__Exercise aim__
Out of the entries that follow, copy each line containing "pixels".

__Input data__
+++

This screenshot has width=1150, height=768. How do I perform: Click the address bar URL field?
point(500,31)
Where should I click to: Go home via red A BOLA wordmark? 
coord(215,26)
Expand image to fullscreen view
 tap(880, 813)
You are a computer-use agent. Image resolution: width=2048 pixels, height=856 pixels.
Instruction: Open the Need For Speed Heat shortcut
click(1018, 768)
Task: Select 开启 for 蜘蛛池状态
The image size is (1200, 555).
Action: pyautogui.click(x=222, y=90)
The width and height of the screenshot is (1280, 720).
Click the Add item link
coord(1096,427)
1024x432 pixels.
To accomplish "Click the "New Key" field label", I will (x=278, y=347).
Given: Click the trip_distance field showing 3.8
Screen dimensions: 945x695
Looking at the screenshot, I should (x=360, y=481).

+++

__Answer to this problem__
You are a computer-use agent. Image resolution: width=2048 pixels, height=856 pixels.
1024x432 pixels.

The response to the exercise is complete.